Erase and Rewind: Epigenetic Conversion of Cell Fate

The potential of cell therapy in regenerative medicine has greatly expanded thanks to the availability of sources of pluripotent cells. In particular, induced pluripotent stem cells (iPS) have dominated the scenario in the last years for their ability to proliferate and differentiate into specific cell types. Nevertheless, the concerns inherent to the cell reprogramming process, limit iPS use in therapy and pose questions on the long-term behavior of these cells. In particular, despite the development of virus-free methods for their obtainment, a major and persisting drawback, is related to the acquisition of a stable pluripotent state, that is un-physiological and may lead to cell instability. The increased understanding of epigenetic mechanisms has paved the way to the use of “small molecules” and “epigenetic modifiers” that allow the fine tuning of cell genotype and phenotype. In particular, it was demonstrated that an adult mature cell could be directly converted into a different cell type with the use of these chemicals, obtaining a new patient-specific cell, suitable for cell therapy. This approach is simple and direct and may represent a very promising tool for the regenerative medicine of several and diverse degenerative diseases.

5-azacytidine reactivates pluripotency gene expression, affects TET2 and histone transcription and modifies chromatin organization and morphology of mammal skin fibroblasts

Phenotype expression is controlled by epigenetic regulations that guide cells through differentiation. The process is reversible and cells can be driven back to a higher plasticity state with the use of epigenetic modifiers. In this work we exposed skin fibroblasts to the demethylating agent 5-azacytidine (5-aza-CR), which is a well-known DNA methyltransferase inhibitor, and has been recently shown to increase cell plasticity and facilitate phenotype changes in different cell types (Pennarossa, 2013; Brevini, 2014; Pennarossa, 2014; Brevini, 2016).
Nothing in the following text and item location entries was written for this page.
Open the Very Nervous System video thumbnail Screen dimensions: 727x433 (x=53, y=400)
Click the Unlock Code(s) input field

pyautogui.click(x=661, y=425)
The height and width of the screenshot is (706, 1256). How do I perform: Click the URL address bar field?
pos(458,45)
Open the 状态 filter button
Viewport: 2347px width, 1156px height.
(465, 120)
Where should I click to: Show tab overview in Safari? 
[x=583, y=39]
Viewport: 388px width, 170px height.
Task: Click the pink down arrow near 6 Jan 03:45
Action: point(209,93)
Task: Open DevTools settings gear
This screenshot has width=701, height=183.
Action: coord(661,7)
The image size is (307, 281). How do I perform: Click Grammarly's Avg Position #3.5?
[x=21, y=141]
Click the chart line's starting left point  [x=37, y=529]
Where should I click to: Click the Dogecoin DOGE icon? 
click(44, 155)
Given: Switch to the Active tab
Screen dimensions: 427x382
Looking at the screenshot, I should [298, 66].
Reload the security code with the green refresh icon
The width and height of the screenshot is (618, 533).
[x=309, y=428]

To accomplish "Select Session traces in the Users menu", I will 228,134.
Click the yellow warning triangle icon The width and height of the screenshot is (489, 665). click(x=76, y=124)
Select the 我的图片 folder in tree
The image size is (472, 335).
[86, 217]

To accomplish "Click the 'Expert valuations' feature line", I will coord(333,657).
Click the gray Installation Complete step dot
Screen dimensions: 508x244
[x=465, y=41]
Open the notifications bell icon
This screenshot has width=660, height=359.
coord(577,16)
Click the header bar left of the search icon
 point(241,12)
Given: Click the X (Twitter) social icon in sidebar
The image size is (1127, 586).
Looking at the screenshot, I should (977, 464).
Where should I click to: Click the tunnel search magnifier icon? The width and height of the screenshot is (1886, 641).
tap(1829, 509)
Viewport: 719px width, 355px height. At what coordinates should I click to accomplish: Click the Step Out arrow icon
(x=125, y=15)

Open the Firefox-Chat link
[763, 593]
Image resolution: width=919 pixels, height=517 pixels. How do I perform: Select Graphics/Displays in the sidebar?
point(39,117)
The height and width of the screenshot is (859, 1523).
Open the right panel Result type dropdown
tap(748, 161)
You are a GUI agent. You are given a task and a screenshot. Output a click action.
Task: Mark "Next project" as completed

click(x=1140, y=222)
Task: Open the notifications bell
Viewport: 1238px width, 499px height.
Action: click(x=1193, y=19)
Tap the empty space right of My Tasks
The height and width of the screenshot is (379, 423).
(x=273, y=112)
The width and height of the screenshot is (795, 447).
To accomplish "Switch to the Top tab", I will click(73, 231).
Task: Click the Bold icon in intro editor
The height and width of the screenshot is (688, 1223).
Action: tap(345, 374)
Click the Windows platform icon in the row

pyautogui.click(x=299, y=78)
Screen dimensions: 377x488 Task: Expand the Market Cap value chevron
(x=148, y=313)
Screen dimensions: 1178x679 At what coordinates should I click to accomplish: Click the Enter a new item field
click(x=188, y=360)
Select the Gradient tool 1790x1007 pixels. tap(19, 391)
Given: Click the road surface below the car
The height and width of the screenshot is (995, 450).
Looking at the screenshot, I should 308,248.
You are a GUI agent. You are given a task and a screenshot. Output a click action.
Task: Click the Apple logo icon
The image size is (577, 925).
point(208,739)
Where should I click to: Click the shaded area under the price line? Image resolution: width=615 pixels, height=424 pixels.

Although many aspects controlling its demethylating action have been widely investigated, the mechanisms through which 5-aza-CR acts on cell plasticity are still poorly understood. At the end of 5-aza-CR treatment, cells were divided in three experimental groups and cultured for 24 and 48 hours: A) cells were returned in standard fibroblast medium; B) cells were cultured in medium specific for pluripotency maintenance; C) cells were placed in a medium encouraging pancreatic differentiation. At the end of the culture period, as expected, we could observe a global demethylating effect. In parallel, however we detected a transient upregulation of the pluripotency genes OCT4, NANOG and REX1. Increased transcription of TET2 and histones belonging to the 1,2,3 and 4 families, together with changes in the expression of enzymes controlling histone acetylation were also appreciated. Interestingly, these results were accompanied by morphological and ultrastructural changes as well as by chromatin structure modifications. All together our findings indicate that 5-aza-CR induced somatic cell transition to a higher plasticity state involves novel cellular targets that activate multiple epigenetic regulatory pathways.